»»

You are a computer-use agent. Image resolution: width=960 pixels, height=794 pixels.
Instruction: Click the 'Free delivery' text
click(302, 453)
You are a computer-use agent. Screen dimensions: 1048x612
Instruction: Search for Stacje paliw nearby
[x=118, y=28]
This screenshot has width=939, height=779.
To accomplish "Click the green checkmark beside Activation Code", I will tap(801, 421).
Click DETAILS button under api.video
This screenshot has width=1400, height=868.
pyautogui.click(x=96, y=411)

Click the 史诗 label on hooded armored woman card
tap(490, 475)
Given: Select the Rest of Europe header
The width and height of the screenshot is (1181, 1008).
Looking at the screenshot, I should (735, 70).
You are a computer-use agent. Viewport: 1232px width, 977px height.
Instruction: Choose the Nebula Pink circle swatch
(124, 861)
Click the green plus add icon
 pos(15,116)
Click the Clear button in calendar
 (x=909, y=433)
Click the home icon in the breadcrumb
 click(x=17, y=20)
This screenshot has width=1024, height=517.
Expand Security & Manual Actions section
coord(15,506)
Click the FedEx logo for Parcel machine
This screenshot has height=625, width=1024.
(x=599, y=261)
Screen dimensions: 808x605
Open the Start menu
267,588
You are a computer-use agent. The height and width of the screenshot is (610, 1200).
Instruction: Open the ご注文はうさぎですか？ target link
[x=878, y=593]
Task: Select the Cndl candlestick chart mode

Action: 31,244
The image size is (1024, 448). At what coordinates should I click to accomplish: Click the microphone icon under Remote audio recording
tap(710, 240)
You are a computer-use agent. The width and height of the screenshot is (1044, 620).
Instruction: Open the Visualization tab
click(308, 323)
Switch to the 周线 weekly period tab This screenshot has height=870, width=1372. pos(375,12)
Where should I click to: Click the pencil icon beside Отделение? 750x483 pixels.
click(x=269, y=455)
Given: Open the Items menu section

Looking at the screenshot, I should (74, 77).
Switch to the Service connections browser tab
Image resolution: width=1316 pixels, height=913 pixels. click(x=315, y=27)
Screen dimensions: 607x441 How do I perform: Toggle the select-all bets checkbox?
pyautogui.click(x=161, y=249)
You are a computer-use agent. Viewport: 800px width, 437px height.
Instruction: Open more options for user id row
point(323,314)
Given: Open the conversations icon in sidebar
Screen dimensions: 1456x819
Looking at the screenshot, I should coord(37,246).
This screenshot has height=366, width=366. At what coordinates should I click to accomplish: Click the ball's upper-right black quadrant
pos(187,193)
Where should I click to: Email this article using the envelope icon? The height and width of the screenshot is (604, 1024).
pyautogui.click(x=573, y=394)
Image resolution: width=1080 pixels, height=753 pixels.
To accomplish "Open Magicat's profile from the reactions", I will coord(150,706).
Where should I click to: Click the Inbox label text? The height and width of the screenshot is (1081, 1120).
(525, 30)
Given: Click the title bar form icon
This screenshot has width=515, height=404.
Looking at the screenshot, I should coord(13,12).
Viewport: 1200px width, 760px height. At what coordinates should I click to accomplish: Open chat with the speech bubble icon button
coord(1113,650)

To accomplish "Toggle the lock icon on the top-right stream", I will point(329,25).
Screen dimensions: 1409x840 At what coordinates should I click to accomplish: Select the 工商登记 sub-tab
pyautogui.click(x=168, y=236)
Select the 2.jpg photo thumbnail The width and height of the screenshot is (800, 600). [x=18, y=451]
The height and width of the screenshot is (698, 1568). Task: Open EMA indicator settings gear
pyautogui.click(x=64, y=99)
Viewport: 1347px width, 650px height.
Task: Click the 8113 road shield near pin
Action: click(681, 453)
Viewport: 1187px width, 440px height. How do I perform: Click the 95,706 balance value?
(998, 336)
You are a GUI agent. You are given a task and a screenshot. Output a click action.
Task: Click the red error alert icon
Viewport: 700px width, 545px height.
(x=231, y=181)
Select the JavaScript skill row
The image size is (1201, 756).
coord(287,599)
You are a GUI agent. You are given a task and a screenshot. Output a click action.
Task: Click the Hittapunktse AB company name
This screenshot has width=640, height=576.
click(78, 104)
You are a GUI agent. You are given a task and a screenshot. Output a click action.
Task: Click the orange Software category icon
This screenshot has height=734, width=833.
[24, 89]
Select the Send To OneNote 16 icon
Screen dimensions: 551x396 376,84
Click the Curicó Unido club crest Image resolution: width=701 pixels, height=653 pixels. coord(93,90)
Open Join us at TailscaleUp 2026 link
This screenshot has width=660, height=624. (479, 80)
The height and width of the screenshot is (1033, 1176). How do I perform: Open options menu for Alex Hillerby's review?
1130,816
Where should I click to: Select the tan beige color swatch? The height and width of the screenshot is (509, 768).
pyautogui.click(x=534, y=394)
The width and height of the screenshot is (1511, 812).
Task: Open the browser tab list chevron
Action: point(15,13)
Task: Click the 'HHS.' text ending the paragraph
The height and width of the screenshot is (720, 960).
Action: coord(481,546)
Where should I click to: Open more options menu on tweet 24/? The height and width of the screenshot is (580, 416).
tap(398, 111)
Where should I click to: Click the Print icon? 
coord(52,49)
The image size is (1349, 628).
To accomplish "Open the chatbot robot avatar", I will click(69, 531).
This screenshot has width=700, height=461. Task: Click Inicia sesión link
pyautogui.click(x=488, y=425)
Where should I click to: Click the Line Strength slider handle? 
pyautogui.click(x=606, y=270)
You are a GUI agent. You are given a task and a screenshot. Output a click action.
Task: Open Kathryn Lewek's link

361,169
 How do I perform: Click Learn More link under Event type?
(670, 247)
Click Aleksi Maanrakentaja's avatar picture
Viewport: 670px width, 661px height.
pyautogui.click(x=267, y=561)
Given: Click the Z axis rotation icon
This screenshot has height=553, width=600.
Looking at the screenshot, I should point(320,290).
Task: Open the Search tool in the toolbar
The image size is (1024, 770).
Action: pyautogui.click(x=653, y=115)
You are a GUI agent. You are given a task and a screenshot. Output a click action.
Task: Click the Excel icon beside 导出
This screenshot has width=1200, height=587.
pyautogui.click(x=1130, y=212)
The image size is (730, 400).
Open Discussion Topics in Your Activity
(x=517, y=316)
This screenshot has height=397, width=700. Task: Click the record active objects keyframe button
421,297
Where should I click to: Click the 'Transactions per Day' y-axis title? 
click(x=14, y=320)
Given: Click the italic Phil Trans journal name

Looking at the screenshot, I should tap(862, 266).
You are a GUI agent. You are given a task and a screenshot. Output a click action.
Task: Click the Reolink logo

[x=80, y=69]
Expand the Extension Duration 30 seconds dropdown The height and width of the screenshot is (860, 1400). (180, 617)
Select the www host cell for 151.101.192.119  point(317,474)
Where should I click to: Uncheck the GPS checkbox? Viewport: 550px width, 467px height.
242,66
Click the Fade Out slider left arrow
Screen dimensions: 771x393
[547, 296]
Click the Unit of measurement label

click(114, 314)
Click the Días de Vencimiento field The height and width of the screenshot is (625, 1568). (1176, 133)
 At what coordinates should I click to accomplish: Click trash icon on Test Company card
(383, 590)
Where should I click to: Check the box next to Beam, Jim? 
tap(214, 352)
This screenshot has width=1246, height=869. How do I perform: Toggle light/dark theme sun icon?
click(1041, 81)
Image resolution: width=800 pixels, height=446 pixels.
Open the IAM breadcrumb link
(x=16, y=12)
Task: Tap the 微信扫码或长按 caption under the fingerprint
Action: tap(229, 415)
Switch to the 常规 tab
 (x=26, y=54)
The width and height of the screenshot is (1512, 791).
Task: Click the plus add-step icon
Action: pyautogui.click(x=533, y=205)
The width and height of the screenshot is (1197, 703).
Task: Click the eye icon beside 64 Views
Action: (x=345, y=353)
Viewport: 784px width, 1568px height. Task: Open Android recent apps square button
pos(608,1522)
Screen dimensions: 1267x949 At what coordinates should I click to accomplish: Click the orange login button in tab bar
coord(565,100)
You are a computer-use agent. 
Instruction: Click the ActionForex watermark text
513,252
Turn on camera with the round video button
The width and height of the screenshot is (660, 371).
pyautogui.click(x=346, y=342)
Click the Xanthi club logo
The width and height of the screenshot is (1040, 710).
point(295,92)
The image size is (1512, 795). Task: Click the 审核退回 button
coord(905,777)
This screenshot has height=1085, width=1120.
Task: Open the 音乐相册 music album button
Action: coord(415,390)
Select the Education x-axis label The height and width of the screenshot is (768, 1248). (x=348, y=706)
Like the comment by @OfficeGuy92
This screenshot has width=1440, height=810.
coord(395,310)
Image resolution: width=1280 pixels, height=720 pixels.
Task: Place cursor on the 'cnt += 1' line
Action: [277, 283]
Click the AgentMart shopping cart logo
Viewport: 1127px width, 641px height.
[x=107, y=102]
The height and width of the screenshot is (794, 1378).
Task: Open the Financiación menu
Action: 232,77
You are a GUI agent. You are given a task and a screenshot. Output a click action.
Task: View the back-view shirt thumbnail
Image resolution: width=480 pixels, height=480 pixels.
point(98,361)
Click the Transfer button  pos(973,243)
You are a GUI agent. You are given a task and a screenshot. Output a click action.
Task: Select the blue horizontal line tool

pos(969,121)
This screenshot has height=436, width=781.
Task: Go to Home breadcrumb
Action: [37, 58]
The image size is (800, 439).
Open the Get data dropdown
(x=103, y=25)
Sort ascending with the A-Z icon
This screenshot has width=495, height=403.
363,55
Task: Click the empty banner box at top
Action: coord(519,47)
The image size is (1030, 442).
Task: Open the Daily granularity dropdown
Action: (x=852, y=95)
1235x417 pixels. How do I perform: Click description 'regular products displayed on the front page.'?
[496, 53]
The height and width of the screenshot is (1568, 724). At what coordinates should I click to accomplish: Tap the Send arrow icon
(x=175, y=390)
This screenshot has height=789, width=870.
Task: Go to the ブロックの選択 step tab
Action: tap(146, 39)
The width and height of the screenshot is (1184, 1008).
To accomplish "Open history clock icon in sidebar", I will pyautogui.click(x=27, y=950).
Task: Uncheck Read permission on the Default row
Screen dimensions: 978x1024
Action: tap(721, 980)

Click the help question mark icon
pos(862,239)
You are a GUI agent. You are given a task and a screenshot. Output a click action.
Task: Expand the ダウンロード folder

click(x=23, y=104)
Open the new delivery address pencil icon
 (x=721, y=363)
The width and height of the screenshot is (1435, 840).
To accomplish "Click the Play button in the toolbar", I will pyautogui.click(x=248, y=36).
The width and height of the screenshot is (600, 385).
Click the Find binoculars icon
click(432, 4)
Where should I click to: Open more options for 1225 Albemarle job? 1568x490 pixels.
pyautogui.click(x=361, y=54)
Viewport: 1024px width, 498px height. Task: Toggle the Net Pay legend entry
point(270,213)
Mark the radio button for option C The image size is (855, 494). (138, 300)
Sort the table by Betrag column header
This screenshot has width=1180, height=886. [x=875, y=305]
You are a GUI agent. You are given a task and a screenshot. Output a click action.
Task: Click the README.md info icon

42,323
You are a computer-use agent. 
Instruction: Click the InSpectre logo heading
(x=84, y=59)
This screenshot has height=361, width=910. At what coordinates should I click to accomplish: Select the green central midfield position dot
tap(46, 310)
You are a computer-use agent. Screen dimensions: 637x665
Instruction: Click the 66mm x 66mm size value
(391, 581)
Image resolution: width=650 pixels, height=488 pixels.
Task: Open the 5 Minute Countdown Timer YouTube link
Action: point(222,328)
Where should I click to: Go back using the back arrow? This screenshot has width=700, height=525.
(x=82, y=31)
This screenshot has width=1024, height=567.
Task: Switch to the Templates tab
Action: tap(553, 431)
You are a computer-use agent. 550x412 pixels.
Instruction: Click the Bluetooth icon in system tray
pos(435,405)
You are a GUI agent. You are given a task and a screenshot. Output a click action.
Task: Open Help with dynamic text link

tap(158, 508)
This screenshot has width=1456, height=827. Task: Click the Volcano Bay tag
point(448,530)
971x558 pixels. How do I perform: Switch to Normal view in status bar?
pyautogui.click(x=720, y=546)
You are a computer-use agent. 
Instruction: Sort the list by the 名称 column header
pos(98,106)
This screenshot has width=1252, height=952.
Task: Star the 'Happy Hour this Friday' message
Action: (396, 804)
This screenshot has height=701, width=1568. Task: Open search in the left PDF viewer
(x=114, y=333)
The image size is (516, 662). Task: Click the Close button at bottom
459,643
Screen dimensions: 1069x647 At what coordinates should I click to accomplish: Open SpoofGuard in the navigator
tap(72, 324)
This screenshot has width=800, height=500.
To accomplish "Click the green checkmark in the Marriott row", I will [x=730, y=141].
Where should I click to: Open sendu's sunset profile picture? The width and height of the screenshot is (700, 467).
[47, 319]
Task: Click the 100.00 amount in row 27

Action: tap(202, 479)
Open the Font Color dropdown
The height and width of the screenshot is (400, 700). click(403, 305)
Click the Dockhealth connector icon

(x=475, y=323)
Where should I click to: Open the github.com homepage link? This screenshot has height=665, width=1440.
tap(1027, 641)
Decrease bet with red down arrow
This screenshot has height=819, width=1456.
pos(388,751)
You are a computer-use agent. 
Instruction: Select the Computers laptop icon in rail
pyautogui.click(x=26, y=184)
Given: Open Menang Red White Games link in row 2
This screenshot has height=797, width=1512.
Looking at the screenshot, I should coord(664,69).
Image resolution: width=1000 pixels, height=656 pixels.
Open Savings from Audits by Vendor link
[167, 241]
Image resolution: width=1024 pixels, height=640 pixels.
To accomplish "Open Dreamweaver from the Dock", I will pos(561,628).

««

> WHAT THE EXERCISE ASKS
In the data above, find the line that contains "Image resolution: width=480" and the line that contains "The width and height of the screenshot is (1184, 1008).". Repeat exactly those lines and every line between them, and only those.

> EXERCISE RESULT
Image resolution: width=480 pixels, height=480 pixels.
point(98,361)
Click the Transfer button  pos(973,243)
You are a GUI agent. You are given a task and a screenshot. Output a click action.
Task: Select the blue horizontal line tool

pos(969,121)
This screenshot has height=436, width=781.
Task: Go to Home breadcrumb
Action: [37, 58]
The image size is (800, 439).
Open the Get data dropdown
(x=103, y=25)
Sort ascending with the A-Z icon
This screenshot has width=495, height=403.
363,55
Task: Click the empty banner box at top
Action: coord(519,47)
The image size is (1030, 442).
Task: Open the Daily granularity dropdown
Action: (x=852, y=95)
1235x417 pixels. How do I perform: Click description 'regular products displayed on the front page.'?
[496, 53]
The height and width of the screenshot is (1568, 724). At what coordinates should I click to accomplish: Tap the Send arrow icon
(x=175, y=390)
This screenshot has height=789, width=870.
Task: Go to the ブロックの選択 step tab
Action: tap(146, 39)
The width and height of the screenshot is (1184, 1008).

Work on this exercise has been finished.